[PROVIDED DATA Boundary: Start]
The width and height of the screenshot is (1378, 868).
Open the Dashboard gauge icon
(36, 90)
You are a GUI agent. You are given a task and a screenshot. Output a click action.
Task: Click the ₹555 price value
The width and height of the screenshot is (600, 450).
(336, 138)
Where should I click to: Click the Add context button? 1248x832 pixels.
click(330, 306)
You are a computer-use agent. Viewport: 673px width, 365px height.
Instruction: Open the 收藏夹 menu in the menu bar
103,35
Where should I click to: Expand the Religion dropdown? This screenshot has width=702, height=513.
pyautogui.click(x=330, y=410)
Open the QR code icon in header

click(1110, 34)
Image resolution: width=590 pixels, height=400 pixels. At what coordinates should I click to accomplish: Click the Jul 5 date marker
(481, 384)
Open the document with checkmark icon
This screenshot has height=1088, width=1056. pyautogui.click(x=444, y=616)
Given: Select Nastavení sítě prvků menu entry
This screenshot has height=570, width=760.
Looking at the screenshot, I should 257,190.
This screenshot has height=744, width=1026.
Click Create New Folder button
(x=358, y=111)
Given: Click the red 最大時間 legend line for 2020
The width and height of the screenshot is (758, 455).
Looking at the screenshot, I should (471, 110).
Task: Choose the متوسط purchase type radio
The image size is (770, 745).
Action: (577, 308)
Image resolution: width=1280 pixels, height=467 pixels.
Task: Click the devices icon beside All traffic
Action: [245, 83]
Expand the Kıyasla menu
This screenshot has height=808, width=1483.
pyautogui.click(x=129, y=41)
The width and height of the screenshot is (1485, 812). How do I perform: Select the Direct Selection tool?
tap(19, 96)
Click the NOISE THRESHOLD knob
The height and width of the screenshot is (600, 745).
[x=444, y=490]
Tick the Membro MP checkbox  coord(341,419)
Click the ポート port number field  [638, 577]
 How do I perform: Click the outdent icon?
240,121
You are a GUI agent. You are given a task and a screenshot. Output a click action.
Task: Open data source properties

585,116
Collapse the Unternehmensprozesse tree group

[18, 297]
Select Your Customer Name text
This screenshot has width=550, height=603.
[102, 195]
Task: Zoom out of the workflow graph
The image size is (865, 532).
[PROVIDED DATA Boundary: End]
WHAT THE TASK REQUIRES:
What should come out is the exact run of lines from the one holding "How do I perform: Click the outdent icon?" through the end of the records above, and nothing besides.

REPLY:
 How do I perform: Click the outdent icon?
240,121
You are a GUI agent. You are given a task and a screenshot. Output a click action.
Task: Open data source properties

585,116
Collapse the Unternehmensprozesse tree group

[18, 297]
Select Your Customer Name text
This screenshot has width=550, height=603.
[102, 195]
Task: Zoom out of the workflow graph
The image size is (865, 532).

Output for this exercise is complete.